From the Departments of Neurology (P.S., A.M.T., R.M.A., S.F., N.A.M.M., H.C.S., E.J.v.D., F.-E.d.L.) and Medical Psychology (R.P.C.K.), Radboud University Medical Center, Donders Institute for Brain, Cognition and Behaviour, Nijmegen, The Netherlands; Department of Clinical Neurosciences, University of Cambridge, United Kingdom (L.C.A.R.-J.); and Department of Neurology, Medisch Spectrum Twente, Enschede, The Netherlands (L.D.A.D.).
Stroke. 2016 Oct;47(10):2517-25. doi: 10.1161/STROKEAHA.116.014356. Epub 2016 Sep 13.
Poststroke cognitive impairment occurs frequently in young patients with ischemic stroke (18 through 50 years of age). Accumulating data suggest that stroke is associated with lower white matter integrity remote from the stroke impact area, which might explain why some patients have good long-term cognitive outcome and others do not. Given the life expectancy of decades in young patients, we therefore investigated remote white matter in relation to long-term cognitive function.
We included all consecutive first-ever ischemic stroke patients, left/right hemisphere, without recurrent stroke or transient ischemic attack during follow-up, aged 18 through 50 years, admitted to our university medical center between 1980 and 2010. One hundred seventeen patients underwent magnetic resonance imaging scanning including a T1-weighted scan, a diffusion tensor imaging scan, and completed a neuropsychological assessment. Patients were compared with a matched stroke-free control group (age, sex, and education matched). Cognitive impairment was defined as >1.5 SD below the mean cognitive index score of controls and no cognitive impairment as ≤1 SD. Tract-Based Spatial Statistics was used to assess the white matter integrity (fractional anisotropy and mean diffusivity).
About 11 years after ischemic stroke, lower remote white matter integrity was associated with a worse long-term cognitive performance. A lower remote white matter integrity, even in the contralesional hemisphere, was observed in cognitively impaired patients (n=25) compared with cognitively unimpaired patients (n=71).

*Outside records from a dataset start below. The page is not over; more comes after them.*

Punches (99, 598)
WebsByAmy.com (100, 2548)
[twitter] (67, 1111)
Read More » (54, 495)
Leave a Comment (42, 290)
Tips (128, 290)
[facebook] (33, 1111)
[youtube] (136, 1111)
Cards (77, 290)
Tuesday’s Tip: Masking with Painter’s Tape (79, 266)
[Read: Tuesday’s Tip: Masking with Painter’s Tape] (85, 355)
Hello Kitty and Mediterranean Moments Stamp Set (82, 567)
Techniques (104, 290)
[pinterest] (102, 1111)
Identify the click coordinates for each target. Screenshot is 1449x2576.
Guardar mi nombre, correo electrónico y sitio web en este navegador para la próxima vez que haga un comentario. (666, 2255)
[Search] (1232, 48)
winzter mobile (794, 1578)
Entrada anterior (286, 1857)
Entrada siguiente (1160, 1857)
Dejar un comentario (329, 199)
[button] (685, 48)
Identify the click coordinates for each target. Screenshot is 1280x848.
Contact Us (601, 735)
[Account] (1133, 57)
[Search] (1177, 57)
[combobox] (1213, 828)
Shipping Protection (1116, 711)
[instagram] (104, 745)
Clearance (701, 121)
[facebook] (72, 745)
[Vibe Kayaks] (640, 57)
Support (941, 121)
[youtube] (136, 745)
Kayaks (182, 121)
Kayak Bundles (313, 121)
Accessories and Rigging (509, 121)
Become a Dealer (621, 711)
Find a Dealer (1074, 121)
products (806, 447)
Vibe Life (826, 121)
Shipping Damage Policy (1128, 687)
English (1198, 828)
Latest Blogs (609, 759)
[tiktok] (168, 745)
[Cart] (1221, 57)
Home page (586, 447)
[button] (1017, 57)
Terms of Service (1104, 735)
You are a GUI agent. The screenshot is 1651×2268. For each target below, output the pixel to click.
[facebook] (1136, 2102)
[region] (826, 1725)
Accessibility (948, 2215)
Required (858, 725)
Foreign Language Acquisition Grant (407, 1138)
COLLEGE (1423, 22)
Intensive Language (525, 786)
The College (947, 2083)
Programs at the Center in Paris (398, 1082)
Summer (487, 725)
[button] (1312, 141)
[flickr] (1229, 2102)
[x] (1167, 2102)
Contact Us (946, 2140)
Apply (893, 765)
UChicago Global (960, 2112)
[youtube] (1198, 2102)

These findings indicate that although stroke has an acute onset, it might have long lasting effects on remote white matter integrity and thereby increases the risk of long-term cognitive impairment.
卒中后认知障碍在年轻缺血性卒中患者(18 至 50 岁)中较为常见。越来越多的数据表明,卒中与远离卒中影响区域的白质完整性降低有关,这可能解释了为什么有些患者长期认知预后良好,而有些患者则不然。鉴于年轻患者有几十年的预期寿命,我们因此研究了与长期认知功能相关的远隔白质。
我们纳入了所有连续的首次缺血性卒中患者,无论左侧或右侧半球,在随访期间无再发卒中或短暂性脑缺血发作,年龄 18 至 50 岁,1980 年至 2010 年期间入住我们大学医学中心。117 例患者接受了磁共振成像扫描,包括 T1 加权扫描、弥散张量成像扫描,并完成了神经心理学评估。患者与匹配的无卒中对照组(年龄、性别和教育匹配)进行比较。认知障碍定义为 >1.5 个标准差低于对照组的平均认知指数得分,无认知障碍定义为 ≤1 个标准差。基于束的空间统计学用于评估白质完整性(各向异性分数和平均弥散系数)。
在缺血性卒中发生约 11 年后,远隔白质完整性降低与长期认知表现较差相关。与认知无障碍患者(n=71)相比,认知障碍患者(n=25)的远隔白质完整性更低,甚至在对侧半球也是如此。
这些发现表明,尽管卒中发病急骤,但它可能对白质完整性产生长期持久的影响,从而增加长期认知障碍的风险。